Fig. 1 Schematic of the experimental setup. Inset: Schematic of optical trapping and manipulation of particles in a thin fluidic cell using SMART. Fg: the optical gradient force exerted on the particle in the horizontal directions, Fgz: the optical gradient force exerted on the particle in the Z direction, Fs: the optical scattering force exerted on the particle in the Z direction, G: the gravitational force exerted on the particle, Fb: the buoyant force in water, Fc: the convection flow fluidic drag force exerted on the particle in the Z direction. Black solid arrows: the force exerted on the particle. Blue dashed arrows: the absorption-induced fluidic flow. Red solid curves: the light beam intensity distributions in the horizontal and longitudinal directions. Red dashed arrows: beam focal plane.
3. Experiment
3.1 Experimental setup
Figure 1 schematically shows our experimental setup. The continuous-wave (cw) laser in the 1550nm wavelength range is amplified by a 33dBm erbium-doped fiber amplifier (EDFA) and is end-fired into a SOI square-core MMI waveguide through a butt-coupled single-mode fiber (SMF). The SMF launching position is controlled by the X-Y translation stages. The light spots array from the MMI output facet is projected to a thin fluidic cell of polystyrene particle colloidal solution diluted by deionized (DI) water (~1.6 × 108 particles/ml for 1 μm particles, ~1.3 × 107 particles/ml for 2.2 μm particles). We fabricate the fluidic cell using two glass slides separated and sealed by gel with 18 μm particles. We use a 10× microscope objective (MO) to collect and collimate the light output from the MMI, and use a 20× MO (numerical aperture (NA) = 0.4) to focus the pattern array to a ~50 μm pattern inside the cell. The laser power is ~500 mW measured after the SMF, ~130 mW after the MMI waveguide, and ~100 mW after the 20× MO. We thus estimate the laser power to be approximately or slightly less than 100 mW inside the fluidic cell, given the reflective loss of the focused beam at the glass cell substrate and the scattering loss inside the substrate glass. We use a 50× long-working-distance MO to image the particles onto a charge-coupled device (CCD) camera.

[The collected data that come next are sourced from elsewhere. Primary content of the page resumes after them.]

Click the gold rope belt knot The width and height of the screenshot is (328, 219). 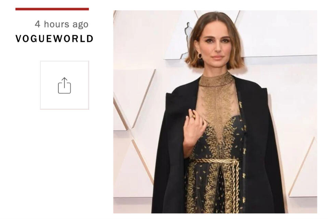[235, 162]
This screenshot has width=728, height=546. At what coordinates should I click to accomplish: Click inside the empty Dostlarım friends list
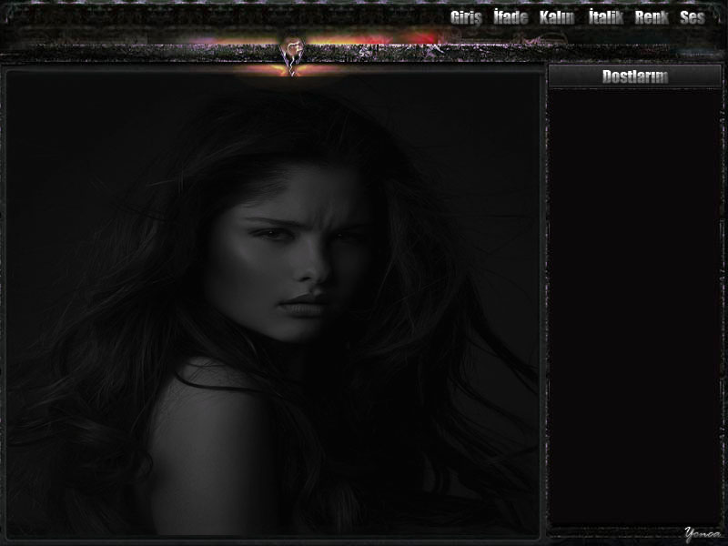coord(635,300)
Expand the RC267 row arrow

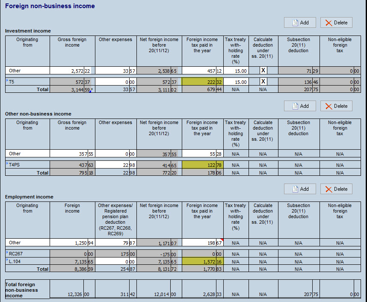coord(7,252)
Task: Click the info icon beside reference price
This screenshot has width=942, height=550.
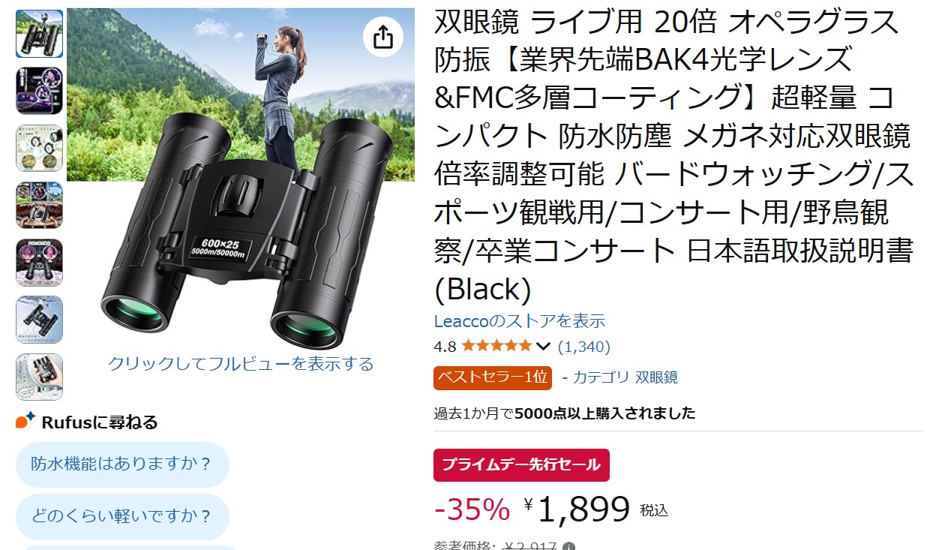Action: pos(569,546)
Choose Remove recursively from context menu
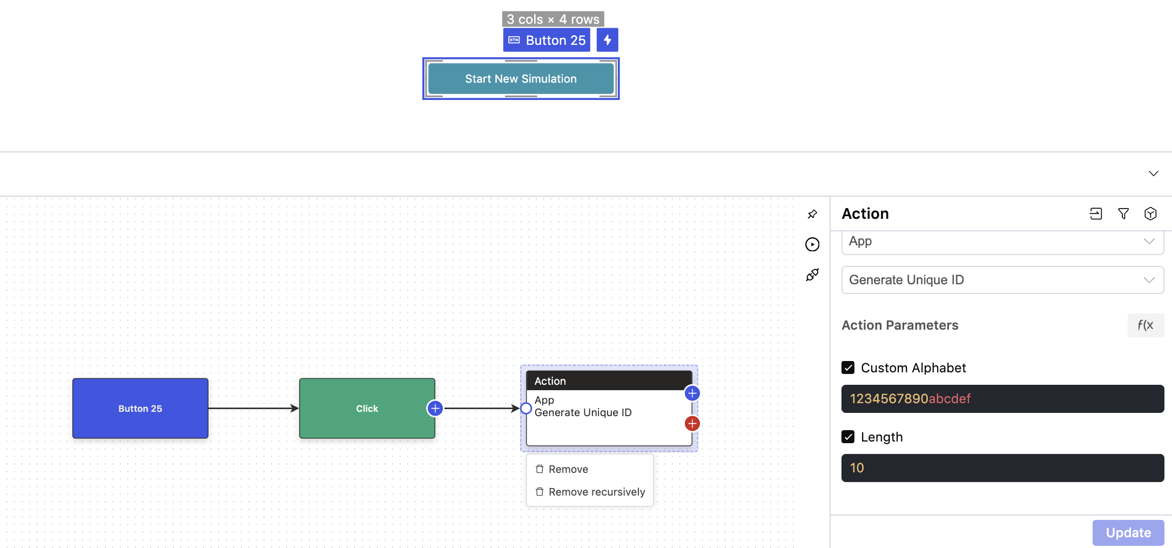 click(x=596, y=492)
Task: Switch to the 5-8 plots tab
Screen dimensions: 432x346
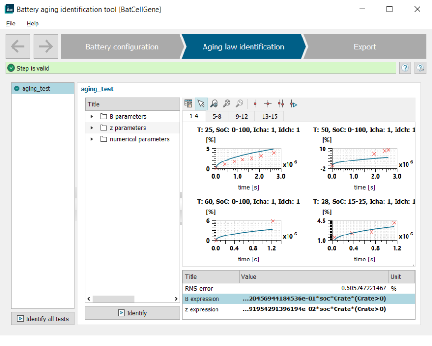Action: tap(217, 116)
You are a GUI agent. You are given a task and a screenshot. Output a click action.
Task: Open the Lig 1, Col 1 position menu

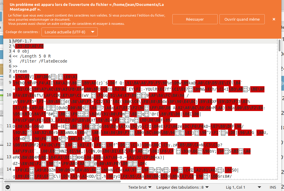(243, 187)
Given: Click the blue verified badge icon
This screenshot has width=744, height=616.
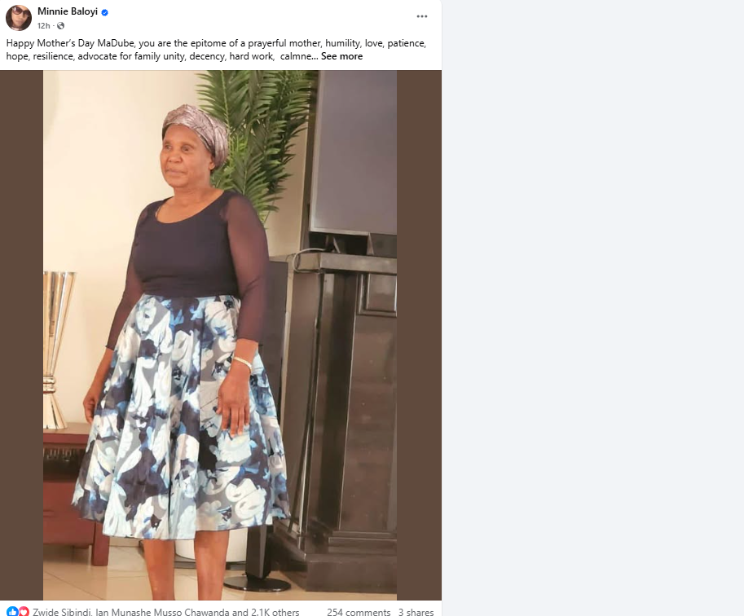Looking at the screenshot, I should pyautogui.click(x=105, y=13).
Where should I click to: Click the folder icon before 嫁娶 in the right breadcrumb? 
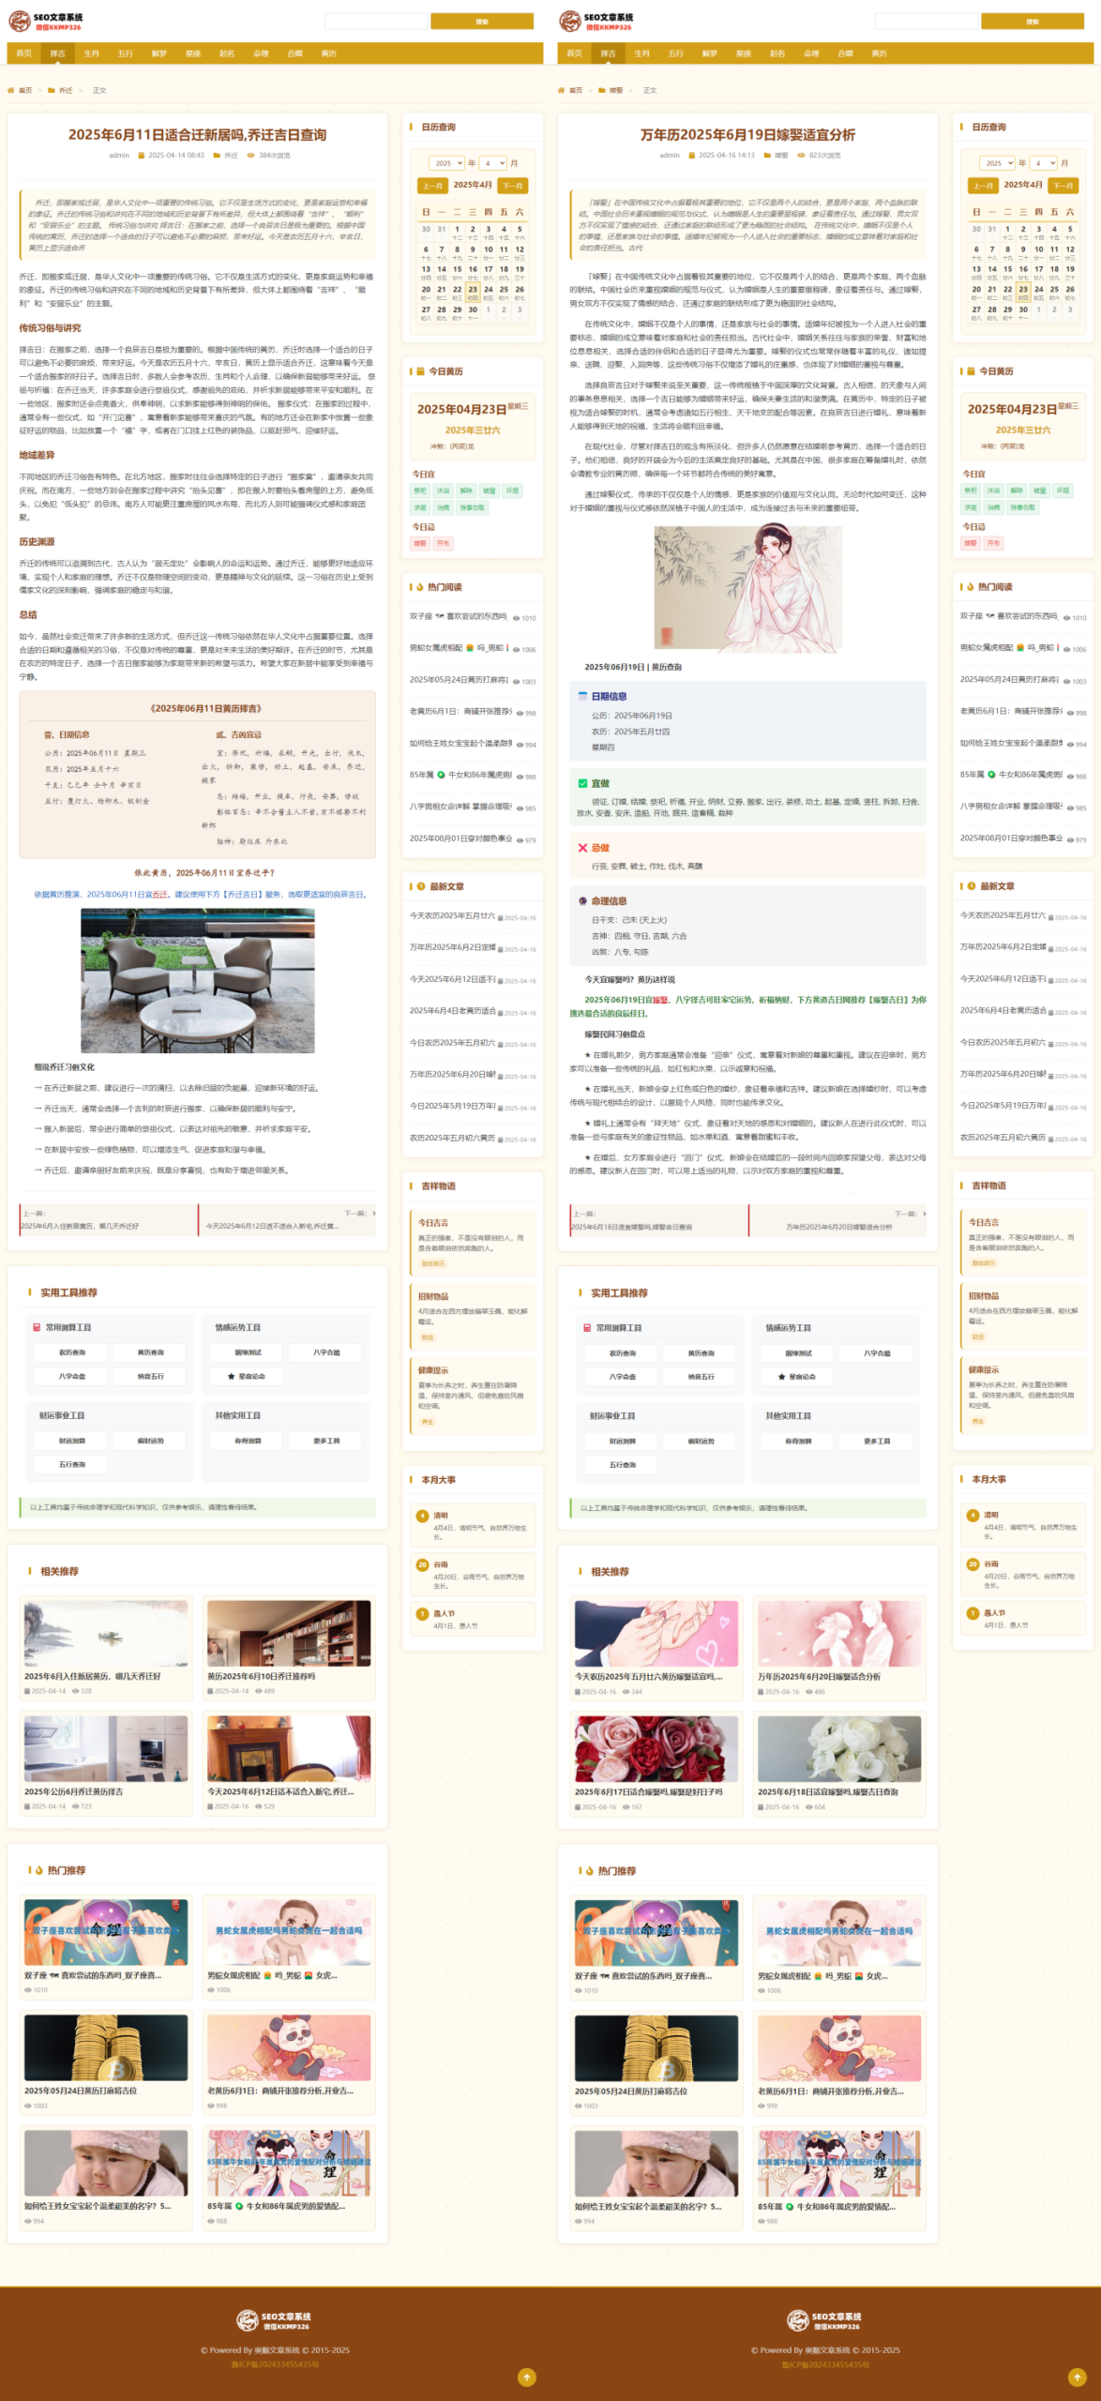pos(601,91)
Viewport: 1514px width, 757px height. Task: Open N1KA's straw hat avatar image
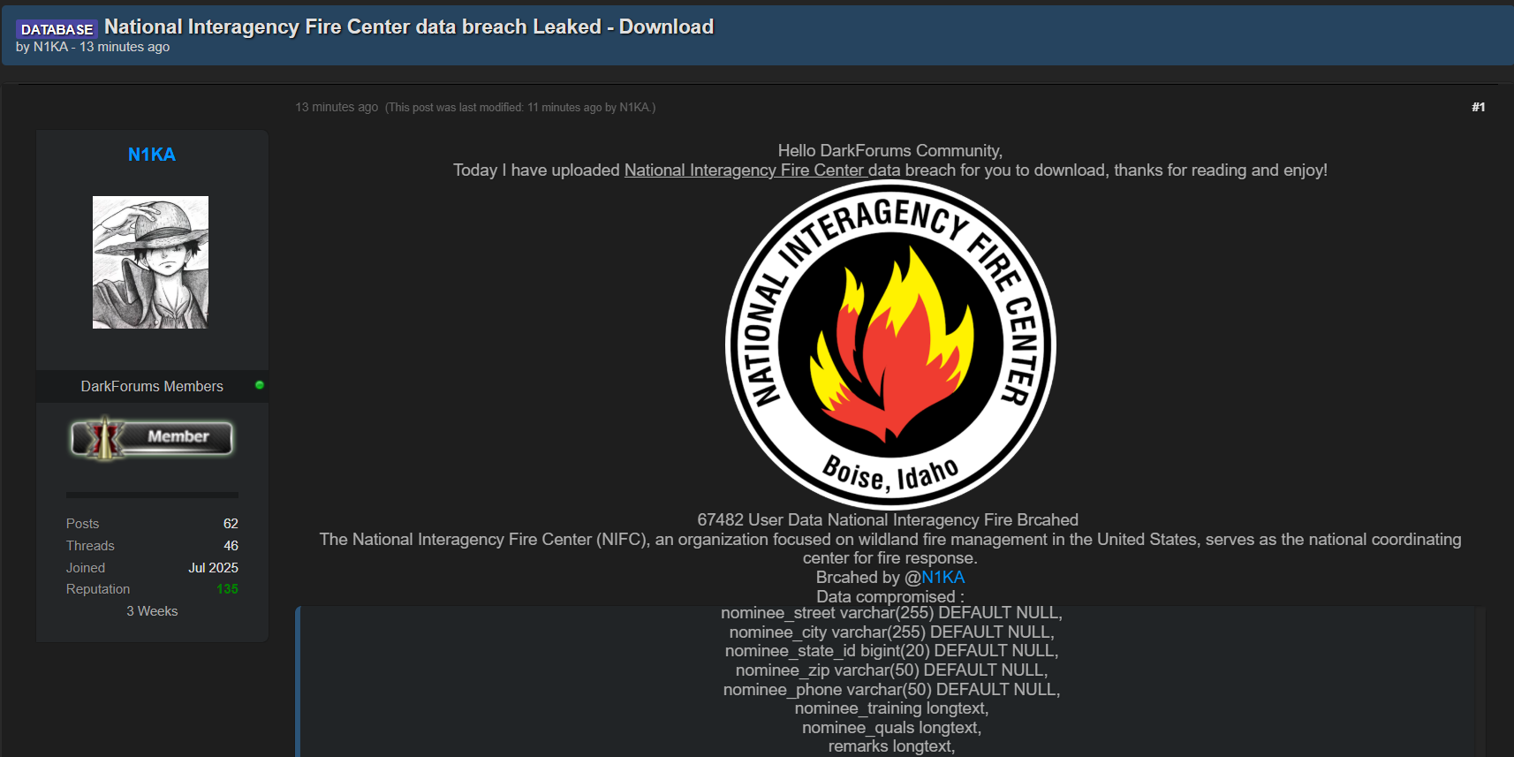(150, 262)
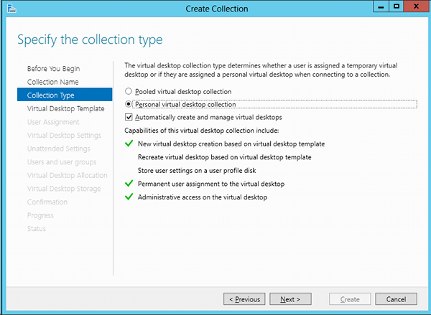Minimize the Create Collection window

(381, 6)
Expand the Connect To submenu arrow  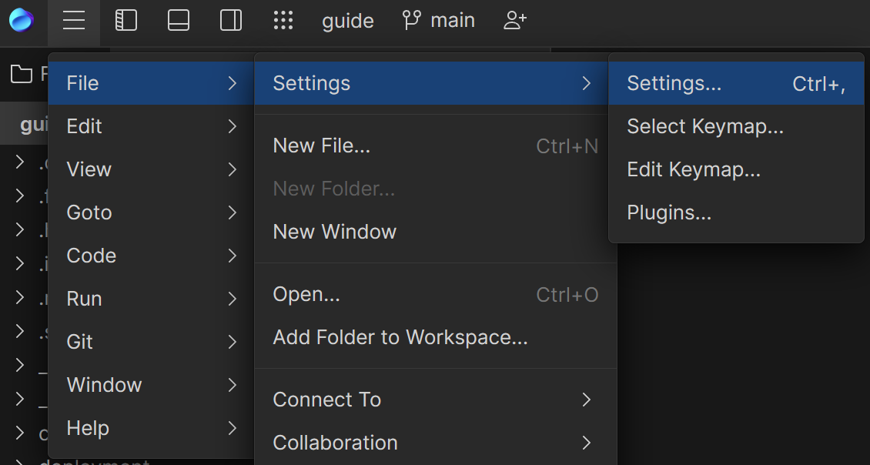pos(587,400)
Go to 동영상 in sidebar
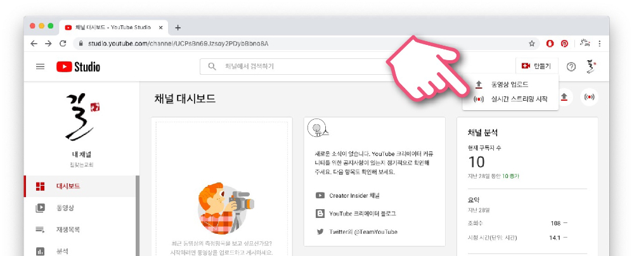The image size is (634, 256). tap(65, 207)
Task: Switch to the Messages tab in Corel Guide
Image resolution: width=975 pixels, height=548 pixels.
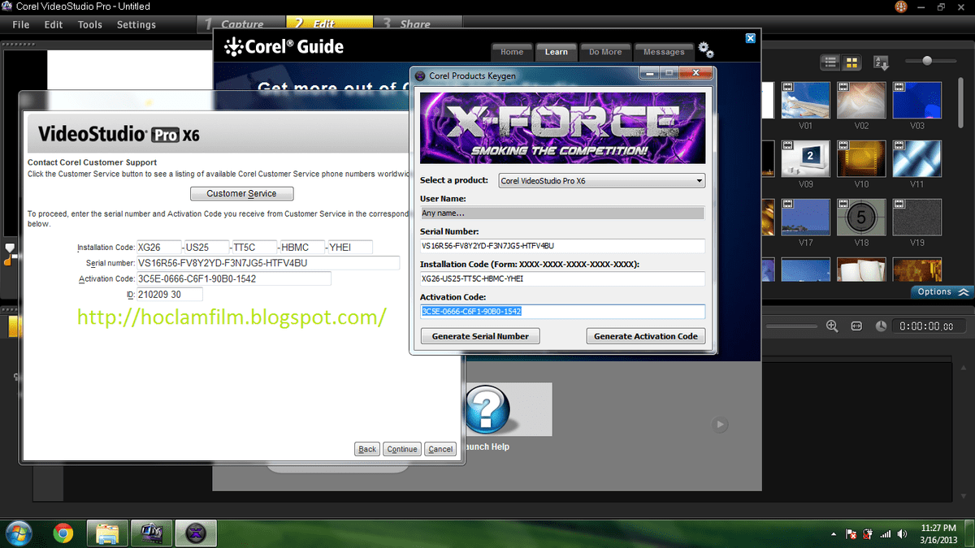Action: pyautogui.click(x=664, y=51)
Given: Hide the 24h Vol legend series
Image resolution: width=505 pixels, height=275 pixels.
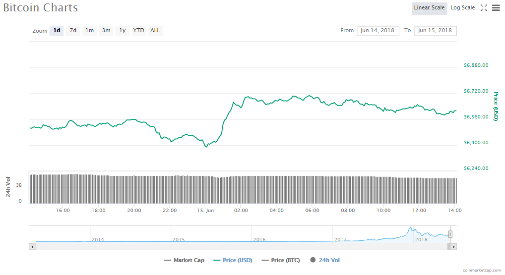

3.2 Device fabrication and MMI patterns generation
We adopt from a previous work 100 μm square-core MMI waveguides on a SOI wafer with a 100 μm silicon layer and a 2 μm buried oxide layer [23]. Figure 2(a) shows the scanning electron micrograph (SEM) of the MMI waveguide cross-section. The waveguide was defined by standard photolithography and etched by plasma reactive ion from the silicon layer to the oxide layer. The waveguide sidewall was smoothed by tetramethyl ammonium hydroxide (TMAH) solution. An oxide upper-cladding layer was formed on the entire waveguide using plasma-enhanced chemical vapor deposition. The cladding thickness is around 2 μm on the top and 0.5 μm on the sidewall. The fabricated waveguides were cleaved to desired lengths and the end-facets were polished.
Fig. 2 Imaged light beam array patterns of the MMI waveguides. (a) SEM of the fabricated SOI MMI waveguide featuring the end-facet. (b)-(e) NIR images (in gray scale) of the array patterns from the MMI waveguides of various lengths: (b) 11 mm, (c) 5.5 mm, (d) 4.5 mm and (e) 3 mm. (f) Imaged 7 × 7 array light intensity profile (in gray scale shown in false colors) of the MMI waveguide with 3mm length. Inset of (f): schematic of the relative position between the butt-coupled SMF and the MMI waveguide facet. (g)-(j) Imaged light intensity profiles (in gray scale shown in false colors) with the corresponding SMF core offsets from the MMI waveguide facet center.
Figures 2(b) to 2(e) show the imaged array patterns from the MMI waveguides of various lengths end-fired at 1565 nm and captured by a near-infrared (NIR) camera after a neutral-density (ND) filter. The array patterns exhibit N = 2 for LN = 11 mm, N = 4 for LN = 5.5 mm, N = 5 for LN = 4.5 mm and N = 7 for LN = 3 mm, which are consistent with Eq. (1). The array patterns are slightly non-uniform due to fabrication imperfections and the surface roughness on the MMI and SMF end-faces.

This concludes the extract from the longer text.